Prof Willett, who has been an NHS consultant surgeon for 24 years and has extensive experience of trauma care, is now responsible for leading the transformation of the urgent and emergency care services across England.

But despite his request that the public treat change as a societal matter, the debate around STPs has so far been anything but. Just yesterday, the BMA published an investigation which found that almost £10bn of fresh money will be needed upfront to finance the projects put forward in 36 of the 44 draft plans, and its council chair, Dr Mark Porter, argued the programme was “doomed to failure all along owing to inadequate funding and a lack of political will to transform services properly”.

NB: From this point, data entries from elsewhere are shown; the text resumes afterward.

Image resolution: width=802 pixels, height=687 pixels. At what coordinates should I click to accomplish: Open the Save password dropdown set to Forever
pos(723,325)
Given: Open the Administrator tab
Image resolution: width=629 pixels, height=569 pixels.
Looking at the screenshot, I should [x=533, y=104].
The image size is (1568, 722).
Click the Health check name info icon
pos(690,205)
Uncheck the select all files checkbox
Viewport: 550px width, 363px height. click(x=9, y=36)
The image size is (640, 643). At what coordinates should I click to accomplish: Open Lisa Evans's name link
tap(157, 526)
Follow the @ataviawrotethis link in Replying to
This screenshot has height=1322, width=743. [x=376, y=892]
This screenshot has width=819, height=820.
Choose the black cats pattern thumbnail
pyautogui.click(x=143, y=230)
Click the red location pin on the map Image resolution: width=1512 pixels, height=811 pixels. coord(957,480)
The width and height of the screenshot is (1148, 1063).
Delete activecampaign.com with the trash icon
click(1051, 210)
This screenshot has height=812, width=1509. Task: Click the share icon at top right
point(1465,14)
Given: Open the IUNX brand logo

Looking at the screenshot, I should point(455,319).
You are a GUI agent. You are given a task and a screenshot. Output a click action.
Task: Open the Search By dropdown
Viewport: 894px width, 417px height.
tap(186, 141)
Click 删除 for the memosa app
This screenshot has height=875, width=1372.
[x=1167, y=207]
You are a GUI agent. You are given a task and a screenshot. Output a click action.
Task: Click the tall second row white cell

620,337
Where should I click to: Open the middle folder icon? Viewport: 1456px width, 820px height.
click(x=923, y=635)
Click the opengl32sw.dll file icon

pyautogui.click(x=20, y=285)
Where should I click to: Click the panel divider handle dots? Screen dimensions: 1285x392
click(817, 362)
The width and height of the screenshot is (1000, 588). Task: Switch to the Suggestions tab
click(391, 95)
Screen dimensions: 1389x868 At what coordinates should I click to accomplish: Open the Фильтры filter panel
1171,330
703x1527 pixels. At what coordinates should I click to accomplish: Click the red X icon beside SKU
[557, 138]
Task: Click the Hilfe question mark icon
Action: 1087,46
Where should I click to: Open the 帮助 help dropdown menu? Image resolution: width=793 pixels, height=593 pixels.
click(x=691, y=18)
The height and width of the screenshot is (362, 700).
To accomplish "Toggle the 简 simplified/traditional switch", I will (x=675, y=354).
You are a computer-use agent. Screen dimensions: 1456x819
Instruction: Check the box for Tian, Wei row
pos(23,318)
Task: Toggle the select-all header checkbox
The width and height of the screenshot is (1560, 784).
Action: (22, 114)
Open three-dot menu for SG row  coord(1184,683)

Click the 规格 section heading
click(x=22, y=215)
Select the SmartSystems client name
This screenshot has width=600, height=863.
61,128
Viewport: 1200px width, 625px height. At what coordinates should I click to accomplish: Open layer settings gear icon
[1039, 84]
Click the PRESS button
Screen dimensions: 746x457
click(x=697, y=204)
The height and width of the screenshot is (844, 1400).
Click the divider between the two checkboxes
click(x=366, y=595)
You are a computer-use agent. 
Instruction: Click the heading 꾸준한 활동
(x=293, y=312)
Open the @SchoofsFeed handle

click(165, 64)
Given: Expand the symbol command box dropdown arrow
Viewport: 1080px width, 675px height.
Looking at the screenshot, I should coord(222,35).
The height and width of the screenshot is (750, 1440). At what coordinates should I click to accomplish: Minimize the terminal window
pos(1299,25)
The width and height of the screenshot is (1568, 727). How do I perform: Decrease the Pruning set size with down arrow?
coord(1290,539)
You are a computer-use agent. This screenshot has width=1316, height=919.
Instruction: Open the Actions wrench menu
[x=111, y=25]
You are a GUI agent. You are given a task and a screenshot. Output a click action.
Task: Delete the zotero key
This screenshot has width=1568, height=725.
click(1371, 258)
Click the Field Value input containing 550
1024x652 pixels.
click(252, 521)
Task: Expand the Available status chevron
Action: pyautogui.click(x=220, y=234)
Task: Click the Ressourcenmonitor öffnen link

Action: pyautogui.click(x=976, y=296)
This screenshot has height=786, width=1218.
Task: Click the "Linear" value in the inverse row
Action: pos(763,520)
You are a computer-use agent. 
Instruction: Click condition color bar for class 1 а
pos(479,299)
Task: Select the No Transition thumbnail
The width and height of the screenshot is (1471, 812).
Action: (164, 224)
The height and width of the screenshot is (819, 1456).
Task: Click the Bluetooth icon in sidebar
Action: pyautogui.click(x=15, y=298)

This built on previous remarks from the union that STPs will put the NHS at risk of drastic service closures, with Dr Porter again warning that the NHS needed an urgent cash injection to continue operating in the meantime.

Even across Prof Willett’s own remit of A&E transformation, there has been much criticism: earlier this month, the Royal College of Emergency Medicine criticised proposals within STPs of reconfiguring emergency departments as an option for long-term change, calling the approach “alarming”.

In national media, the draft plans, which have now been finalised across the board, have been treated largely as a covert, back-door attempt to squeeze the NHS purse only to then privatise its services. While much of it may owe to the fact that the plans can contain a lot of jargon, some healthcare leaders have argued that the public and stakeholders have so far been largely locked out of honest and meaningful conversations about what the STPs truly represent and intend to do.

Last year, STPs came under fire after campaign group 38 Degrees, alongside National Voices, warned that the plans could lead to service closures and were being implemented with limited, if any, public engagement.